Hakanpää Johanna, Linder Markus, Popov Alexander, Schmidt Andrea, Rouvinen Juha
Department of Chemistry, University of Joensuu, PO Box 111, 80101 Joensuu, Finland.
Acta Crystallogr D Biol Crystallogr. 2006 Apr;62(Pt 4):356-67. doi: 10.1107/S0907444906000862. Epub 2006 Mar 18.
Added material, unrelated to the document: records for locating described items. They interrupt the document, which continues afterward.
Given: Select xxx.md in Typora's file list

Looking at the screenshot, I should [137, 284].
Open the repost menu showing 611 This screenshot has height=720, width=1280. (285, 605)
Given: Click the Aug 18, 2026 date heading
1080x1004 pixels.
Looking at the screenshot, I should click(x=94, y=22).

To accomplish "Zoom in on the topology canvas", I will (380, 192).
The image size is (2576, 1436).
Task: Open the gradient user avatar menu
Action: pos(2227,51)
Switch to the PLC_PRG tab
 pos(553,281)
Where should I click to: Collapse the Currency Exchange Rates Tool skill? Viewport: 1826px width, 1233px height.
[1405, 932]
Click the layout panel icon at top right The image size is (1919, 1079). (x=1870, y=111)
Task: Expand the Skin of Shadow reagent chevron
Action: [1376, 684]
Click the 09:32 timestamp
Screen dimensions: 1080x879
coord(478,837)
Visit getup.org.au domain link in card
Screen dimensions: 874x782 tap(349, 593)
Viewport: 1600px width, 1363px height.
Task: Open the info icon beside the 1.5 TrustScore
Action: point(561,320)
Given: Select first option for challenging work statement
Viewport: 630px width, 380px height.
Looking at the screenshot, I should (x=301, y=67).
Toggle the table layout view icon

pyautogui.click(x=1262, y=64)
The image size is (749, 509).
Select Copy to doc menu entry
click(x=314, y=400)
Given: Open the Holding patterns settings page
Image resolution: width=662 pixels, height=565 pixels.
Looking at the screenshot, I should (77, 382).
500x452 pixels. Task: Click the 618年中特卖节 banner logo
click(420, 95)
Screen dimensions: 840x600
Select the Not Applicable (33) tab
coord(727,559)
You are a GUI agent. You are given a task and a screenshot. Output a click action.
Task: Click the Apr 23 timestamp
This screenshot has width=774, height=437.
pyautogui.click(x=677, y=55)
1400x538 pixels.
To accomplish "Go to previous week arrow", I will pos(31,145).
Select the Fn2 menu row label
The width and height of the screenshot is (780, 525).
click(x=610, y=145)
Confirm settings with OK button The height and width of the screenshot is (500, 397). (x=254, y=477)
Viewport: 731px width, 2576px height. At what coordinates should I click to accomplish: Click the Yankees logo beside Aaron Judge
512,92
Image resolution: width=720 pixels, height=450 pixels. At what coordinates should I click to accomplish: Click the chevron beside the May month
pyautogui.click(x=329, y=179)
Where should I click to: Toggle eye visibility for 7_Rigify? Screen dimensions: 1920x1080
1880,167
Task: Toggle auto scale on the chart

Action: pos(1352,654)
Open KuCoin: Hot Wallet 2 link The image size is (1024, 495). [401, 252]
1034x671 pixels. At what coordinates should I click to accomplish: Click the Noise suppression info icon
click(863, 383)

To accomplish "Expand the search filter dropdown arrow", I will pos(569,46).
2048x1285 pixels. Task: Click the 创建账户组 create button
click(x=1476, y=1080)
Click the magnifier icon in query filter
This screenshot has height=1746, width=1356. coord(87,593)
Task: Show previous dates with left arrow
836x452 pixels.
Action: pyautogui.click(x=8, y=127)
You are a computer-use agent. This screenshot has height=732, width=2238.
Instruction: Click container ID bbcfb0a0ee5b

Hydrophobins are small proteins secreted by filamentous fungi that have a unique ability to spontaneously form amphiphilic layers. Hydrophobins have only recently been structurally characterized through the first crystal structure determination of a protein of this class, Trichoderma reesei hydrophobin HFBII [Hakanpää, Paananen et al. (2004), J. Biol. Chem. 279, 534-539]. The resolution of the HFBII structure has now been extended to an ultrahigh resolution of 0.75 A. The structure was refined conventionally and multipole refinement has been initiated. The ultrahigh-resolution structure is analyzed here in detail and comparison is made to the previous atomic resolution structure of the same protein as well as to other ultrahigh-resolution structures found in the Protein Data Bank.
疏水蛋白是丝状真菌分泌的小蛋白,具有自发形成两亲层的独特能力。直到最近,通过对这类蛋白中的里氏木霉疏水蛋白HFBII进行首次晶体结构测定,疏水蛋白的结构才得以表征[哈坎佩、帕纳宁等人(2004年),《生物化学杂志》279卷,534 - 539页]。现在,HFBII结构的分辨率已扩展至0.75埃的超高分辨率。该结构按常规方法进行了精修,并且已启动多极精修。在此详细分析超高分辨率结构,并将其与同一蛋白先前的原子分辨率结构以及蛋白质数据库中发现的其他超高分辨率结构进行比较。